Furthering its commitment to sustainable energy, Dominion Energy announced that it has extended and expanded its sustainability-linked credit facilities to $6.9 billion.
Specifically, Dominion Energy had a $6 billion master credit facility extended to 2026 and an $0.9 billion supplemental credit facility expiring in 2024. The master credit facility links pricing to achievement of annual renewable electric generation as well as diversity and inclusion milestones. The supplemental facility presents a structure whereby pricing benefits accrue for draws related to qualified environmental and social spending programs.
“These green financings support our corporate sustainability objectives and complement our industry leadership around environmental, social, and governance strategies while providing us with the flexibility to finance our $32 billion five-year growth capital plan— over 80% of which is for emissions reduction or enabling technologies,” said James Chapman, executive vice president, chief financial officer, and treasurer at Dominion Energy.
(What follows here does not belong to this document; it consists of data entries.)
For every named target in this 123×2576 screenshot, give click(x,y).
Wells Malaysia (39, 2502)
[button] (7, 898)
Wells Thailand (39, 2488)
Sustainable finance is part of Dominion Energy’s ESG (environmental, social, and governance) strategy and commitment to building a clean and sustainable energy future. Dominion Energy aims to achieve net zero carbon dioxide and methane emissions from its power generation and gas infrastructure operations by 2050.
For the master credit facility, JPMorgan Chase, Mizuho Bank, BofA Securities, The Bank of Nova Scotia, and Wells Fargo Securities served as joint lead arrangers. J.P. Morgan Securities and Mizuho acted as co-sustainability structuring agents while Sumitomo Mitsui Bank, Scotiabank, and TD Securities acted as joint lead arrangers and joint book-runners.
Dominion Energy provides energy to more than 7 million customers in 16 states.